Matahari telah lama tenggelam. Dan tirai kelam telah sempurna menyelimuti alam. Di langit bertebaran berjuta bintang dan sepotong rembulan, namun semua cahaya penghias angkasa malam itu nampak muram, karena awan-awan hitam—walau tipis—kembali menghiasi cakrawala. Begitu pula hati Dinar. Cahaya keberanian yang sehabis hujan gerimis tadi sore sempat bertengger di lubuk hatinya, kini kembali meredup. Hatinya ketar-ketir. Berat rasanya untuk menentang kehendak ibu. Tapi rasanya juga sangat sulit kalau ia harus menerima begitu saja permintaan ibu. Dinar berharap, malam ini, tatkala ayahnya sudah berada di rumah, ia dapat menemukan jalan yang terbaik. Semoga ayah menjadi penengah yang bijak, harap batinnya, sehingga aku tak harus bersitegang dengan ibu.
Makan malam baru selesai. Suasana terasa kaku. Ibu yang biasanya banyak bicara kini membeku. Bisu. Dinar pun diam dengan raut wajah yang sedikit tegang. Hal ini membuat ayah penasaran.
“Ada apa ini. Kenapa kalian berdua seperti bermusuhan?” kening ayah berkerut.
Ibu menghela nafas, sebelum bicara. “Sore tadi aku minta, agar Dinar memutuskan hubungan cintanya dengan Rian dan kembali menerima cinta Riko,” suara ibu terdengar kaku.
“Kenapa tiba-tiba kau meminta Dinar melakukan hal itu, Bu?” kening ayah makin berkerut.
Dengan panjang lebar sang ibu menjelaskan semua peristiwa yang dialaminya bersama Dinar tadi siang. Dan ayah mengangguk-angguk memahami duduk perkaranya, tatakala ibu usai berbicara.
“Aku tahu Bu, maksudmu baik,” ucap ayah kemudian. “Dokter memang profesi yang lebih mentereng daripada wartawan. Tapi kita nggak bisa memaksakan kehendak. Ingat, Dinar sudah dewasa. Biar dia menentukan sendiri calon pendamping hidupnya. Sebagai orangtua seharusnya kita hanya tutwuri handayani…”
Mendengar pembelaan ayahnya, Dinar merasa lega. Tapi hal itu hanya sesaat. Secara tiba-tiba ibu berucap dengan menghentak.
“Tidak bisa!” ibu meradang. “Aku Ibunya, aku yang merawatnya sejak bayi. Sudah seharusnya dia mau menuruti kemauanku. Kalau bukan aku yang merawat, belum tentu dia bisa hidup sampai sebesar sekarang.”

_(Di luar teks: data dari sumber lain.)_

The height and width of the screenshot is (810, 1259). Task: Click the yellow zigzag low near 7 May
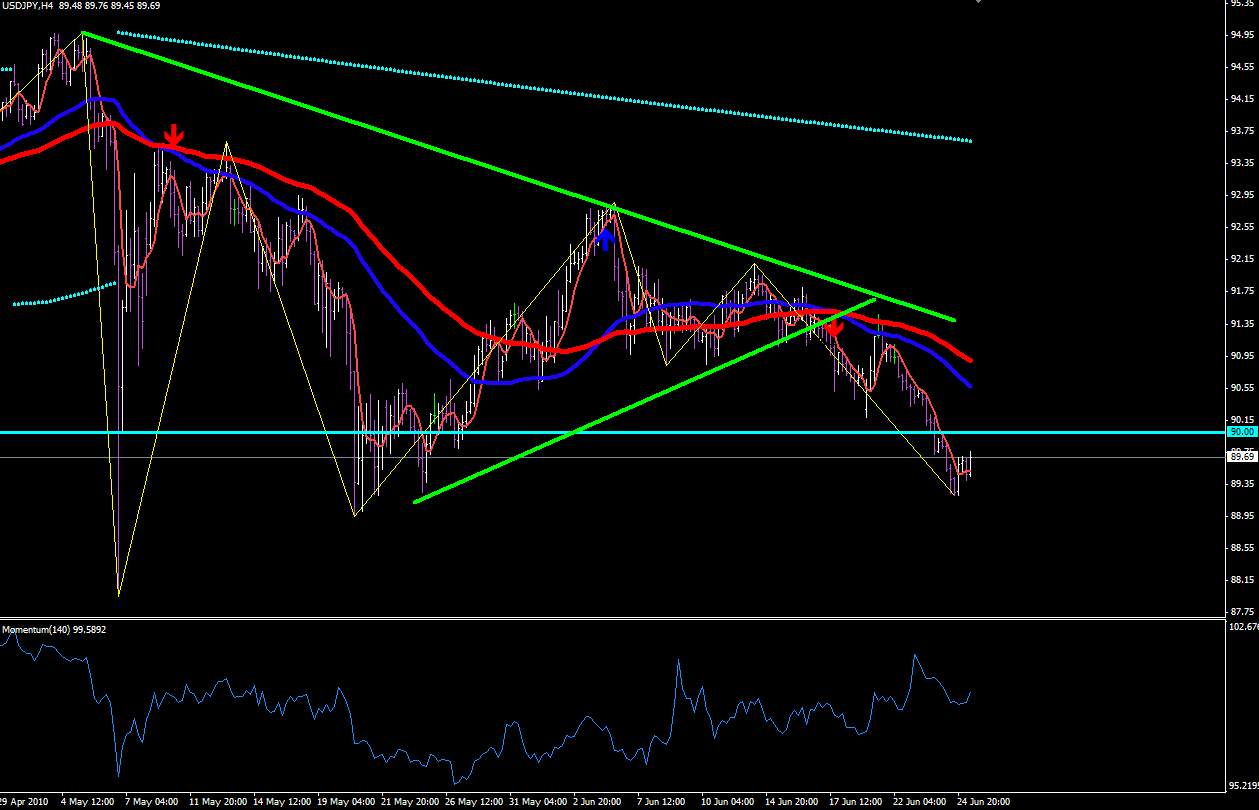coord(119,596)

“O, o, tidak bisa kau bicara seperti itu, Bu,” sela ayah tegas. “Ibu kandungnya saja akan aku tentang kalau bicara seperti itu. Apalagi kau hanya sebagai Ibu tiri.”
Ibu tiri?! Mendengar penuturan ayahnya, di tempat duduknya Dinar terhenyak. Jadi Ibu yang selama ini merawat dan membesarkanku hanya Ibu tiri?! hati Dinar bertanya-tanya. Lantas di mana Ibu kandungku? Di mana…??
Dinar berdiri dari duduk, kemudian merentak berlari ke kamar tidurnya. Di sana, di tempat tidurnya, ia sesenggukkan, menangis. Oh Tuhan, kenapa begitu dahsyat prahara yang menderaku ini…??
Sementara itu sang ibu juga merentak berdiri dan berucap dengan nada marah.
“Kau telah mengingkari perjanjian di awal pernikahan kita dulu, Mas,” sang ibu menatap ayah lekat-lekat. “Aku jadi muak melihatmu. Muaakk!” Dengan merentak pula ibu pergi meninggalkan ayah.